The Mudcat Café TM
Thread #104360   Message #2181037
Posted By: MartinRyan
28-Oct-07 - 12:04 PM
Thread Name: Obit: Tom Munnelly (30 Aug 2007)
Subject: RE: Obit: Tom Munnelly (30 Aug 2007)
Just came across this online - and couldn't resist posting it here:

Source: http://www.belfastfolk.co.uk/reflections/index18.asp?p=1&rf=11

Tom Munnelly

A few friends of mine have died recently and, while each loss leaves an ache, one of them was an extra-special individual - Tom Munnelly, a friend of 40 years. Tom just loved - and I cannot stress that verb strongly enough - he LOVED Irish traditional music and song. So much so that he devoted most of his life into its collection, collation and, most important of all, its preservation. No boreen was too small, no hill too high - if Tom thought that there was a song to be heard (or pint to be drunk or crack to be had!) at its bottom or top, he was there with his battered recorder. The amount he collected, from some of the most unlikely sources imaginable, was both phenomenal and prodigious. According to Fintan Vallelly's mighty tome A Companion to Irish Traditional Music, Cork University Press, 1999, Tom was responsible for around 18,000 catalogued entries in (mainly) folk song but also in poetry and folklore, including some 1500 recorded tapes from 1971 onwards which is now considered to be the single largest and most comprehensive collection by any one individual in the history of the genre.
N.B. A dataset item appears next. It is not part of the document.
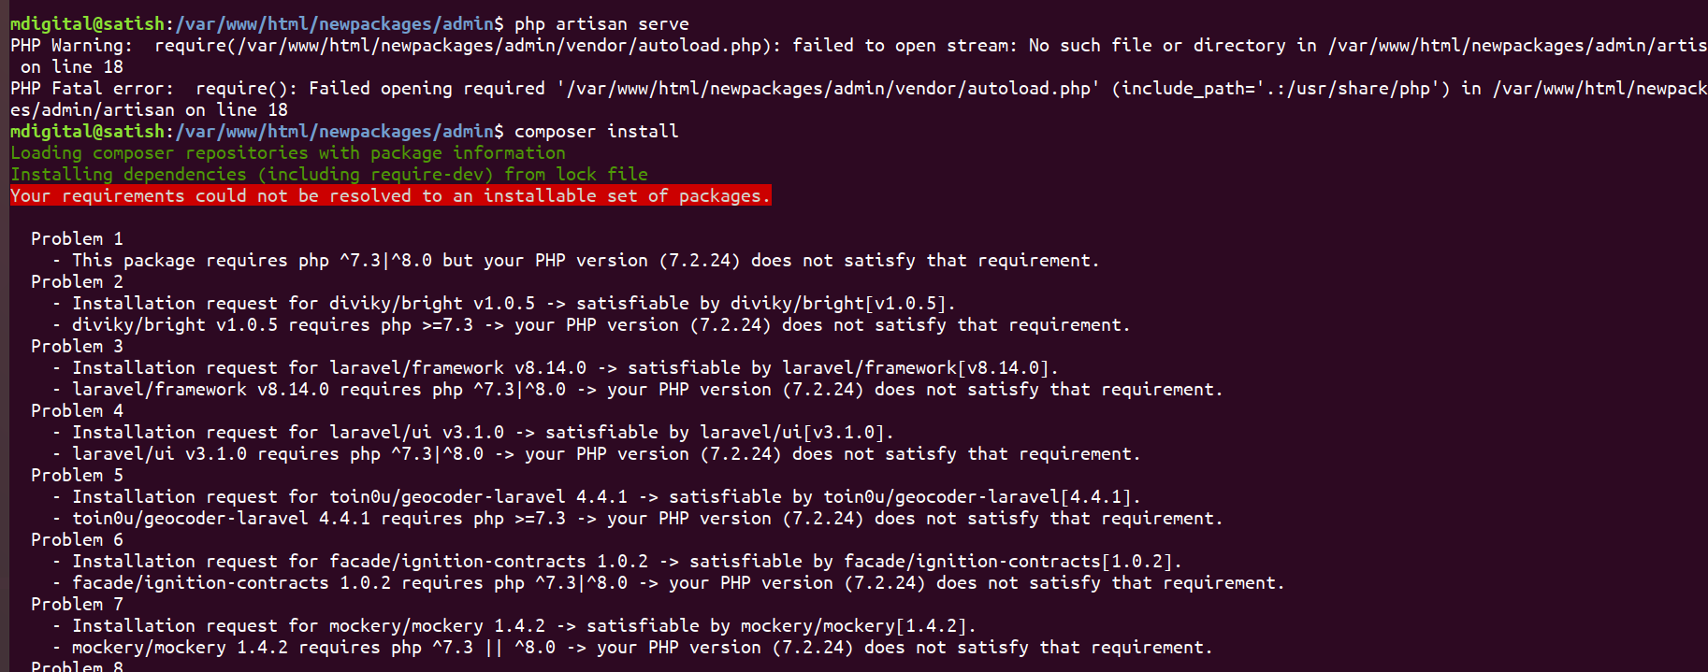The width and height of the screenshot is (1708, 672).
Task: Click the 'Problem 3' heading
Action: click(x=77, y=346)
I have copied below an obit from The Guardian listing his achievements and while it is factually correct and sincere, it slightly misses out on the humanity of the lad himself. Yes, he was fastidious in his research; yes, he was precise in the way he honed his eye and ear for the nuances of the performed music. But Tom was fundamentally one of the most entertaining individuals you could ever come across in a country full of blarney-kissers. While the piece below lists his academic (or not!) achievements, Tom himself hated the pomposity of the platform where some scholars of late have tried to elevate and diagnose to death the simple music of the peasant. For him, music/song was about crack and crack was 'life' and 'death' and everything in between. Warts and all, no prisoners taken. And, from this base, he gloried, as we all did, in his put-downs of the more anally retentive of the folk 'academics' as described above. An observation Tom made a few years ago is a case in point. There is this extremely opinionated, but gifted, accordion player whom everyone knows and both respects for his music and despises for his arrogance, with the latter taking precedence. He was rumoured to have a tumour but thankfully it proved not to be life-threatening. Tom's comment, when asked about the aforementioned's state of health, was, 'Well, there's good news and bad news. The good news is that the tumour's not malignant, the bad news is that the rest of the f***ker is'.

Brenda and I called to see Tom and Annette towards the end of the Willy Clancy week in mid July when he was quite ill but still seeing visitors. Typically, he was in the best of form while my good lady and I were somewhat restrained due to the seriousness of his condition. Nonetheless he kept us entertained for the while we were there until the next bunch of callers, of which there were hundreds. I can't even imagine where he got his energy from to welcome the myriads of well-wishers who called to see him. His courage, in the face of death, was awesome. The funeral which was, several months previously, preceded by a live 'wake' during which Tom himself officiated at his own impending interment, remarking at one point in the proceedings that 'the only thing missing was the 'box' in the corner'(!!), was sensitive, beautiful and the most brilliant crack - just as he would have wished. He will be sorely missed. Hugs and handshakes to Annette, his wife, to his sons, Colm and Tara, and to Eadhaoin his daughter.

Anyway, the Guardian's piece is worth reading if even to get a clue as to the depth and breadth of Tom's achievements. Perhaps Finbar Boyle, one of BelfastFolk's contributors, who worked on the collating end of Tom's fieldwork for many years, would be kind enough to give us a few words on his knowledge of, and his collaboration with, Tom in their seminal work in the Irish Folklore Commission.